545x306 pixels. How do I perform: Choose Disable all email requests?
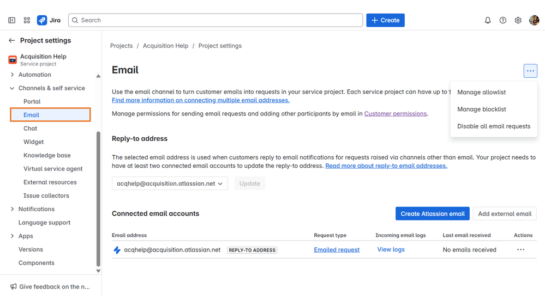pos(494,126)
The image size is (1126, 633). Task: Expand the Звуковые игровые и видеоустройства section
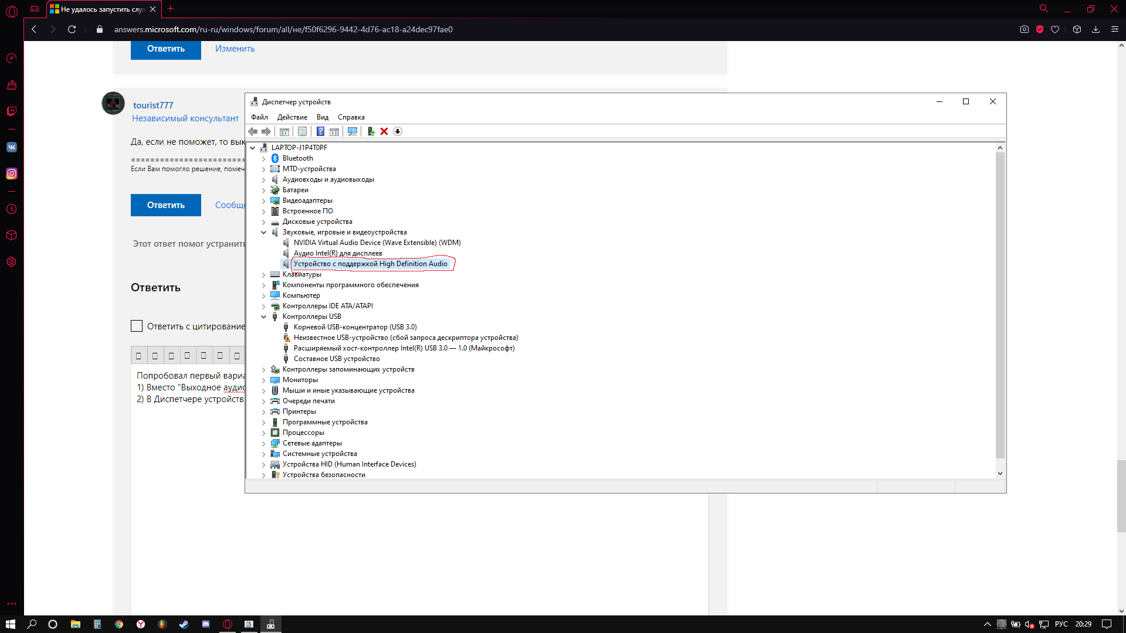click(263, 232)
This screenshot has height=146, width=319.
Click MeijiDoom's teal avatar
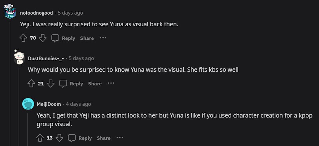tap(28, 104)
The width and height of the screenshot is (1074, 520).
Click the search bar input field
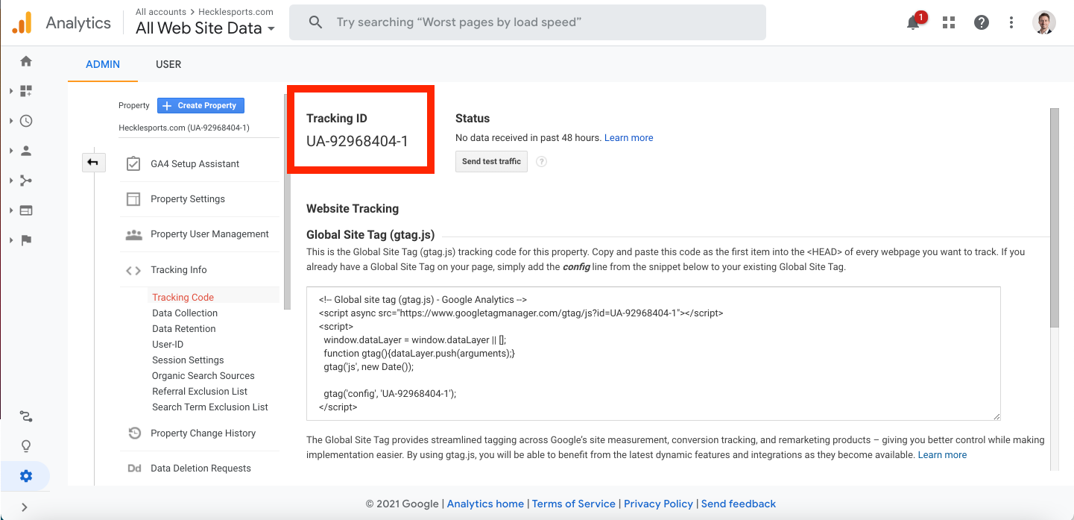coord(528,22)
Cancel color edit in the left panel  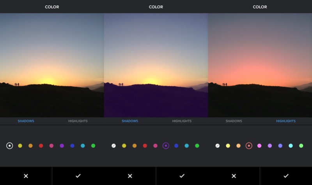pos(26,176)
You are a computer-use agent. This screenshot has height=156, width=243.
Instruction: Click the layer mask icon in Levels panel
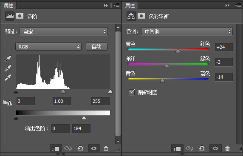pyautogui.click(x=20, y=16)
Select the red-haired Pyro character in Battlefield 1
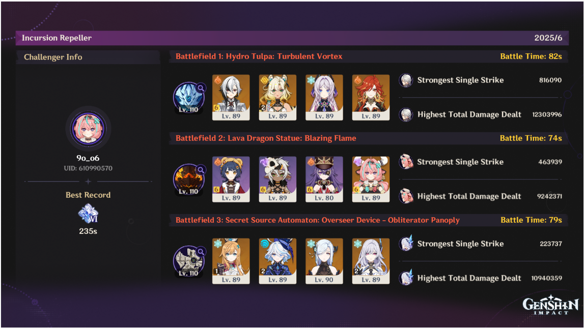 [371, 98]
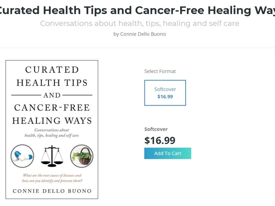This screenshot has height=206, width=275.
Task: Click the $16.99 price inside the format box
Action: (x=165, y=97)
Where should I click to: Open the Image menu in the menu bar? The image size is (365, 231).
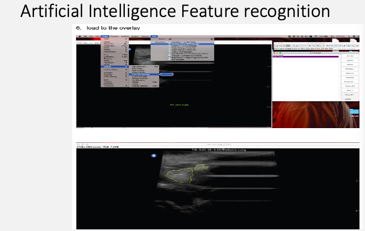point(105,37)
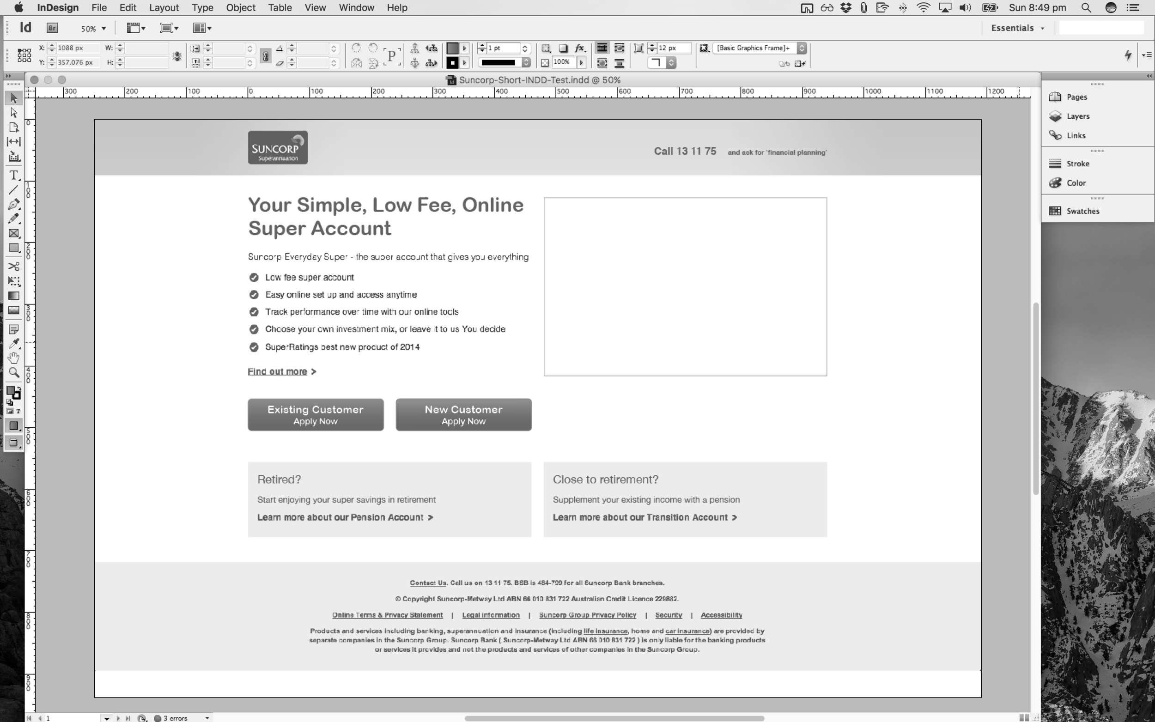Click the New Customer Apply Now button

(464, 414)
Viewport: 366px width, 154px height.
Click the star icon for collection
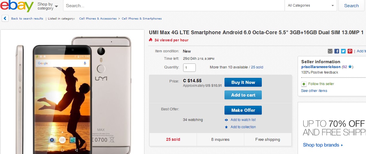coord(226,127)
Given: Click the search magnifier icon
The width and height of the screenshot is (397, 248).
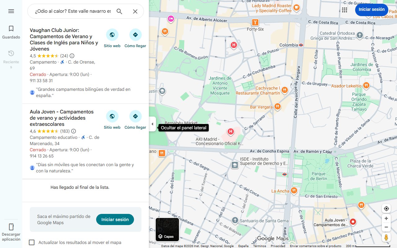Looking at the screenshot, I should (119, 11).
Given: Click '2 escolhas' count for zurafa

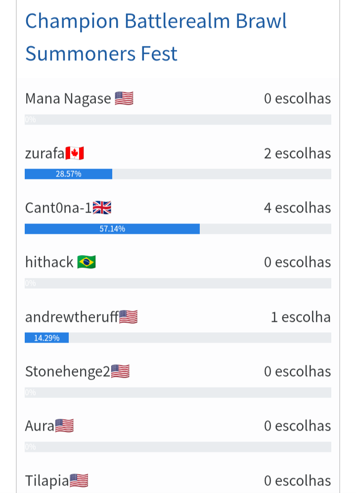Looking at the screenshot, I should [x=298, y=153].
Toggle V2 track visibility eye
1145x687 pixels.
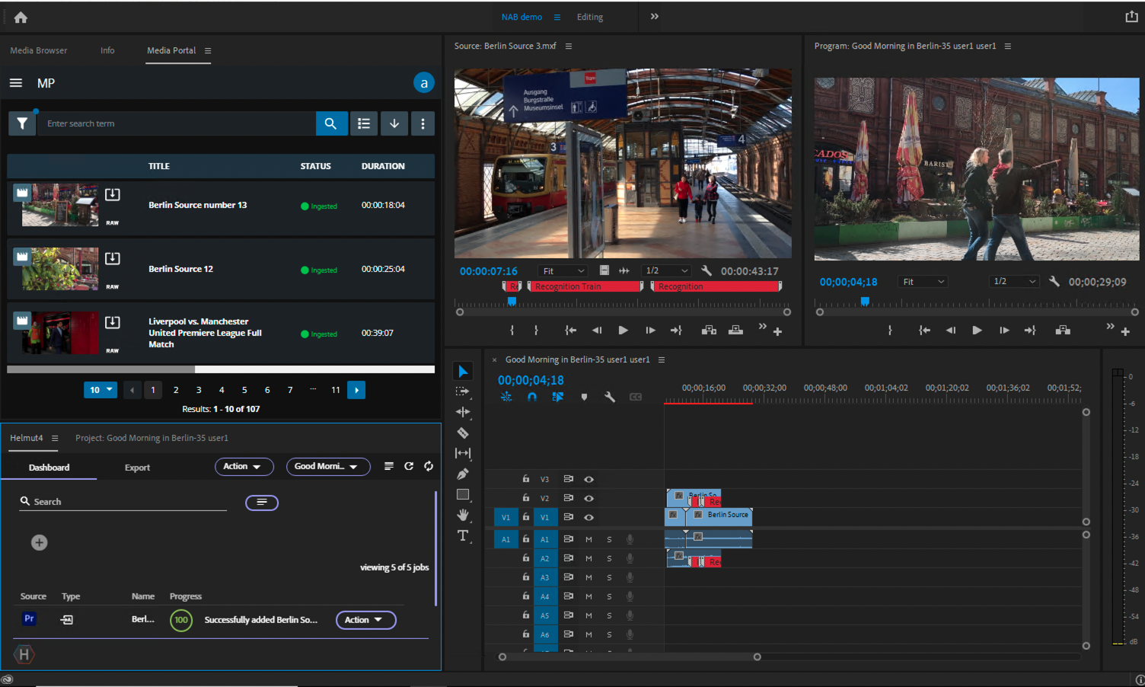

________________

Exercise requirements: After locating the line that contains "Given: Click '2 escolhas' count for zurafa", output it and all later lines through the end of the material exactly, leaving out pictures.

Worked solution:
Given: Click '2 escolhas' count for zurafa

Looking at the screenshot, I should [x=298, y=153].
Toggle V2 track visibility eye
1145x687 pixels.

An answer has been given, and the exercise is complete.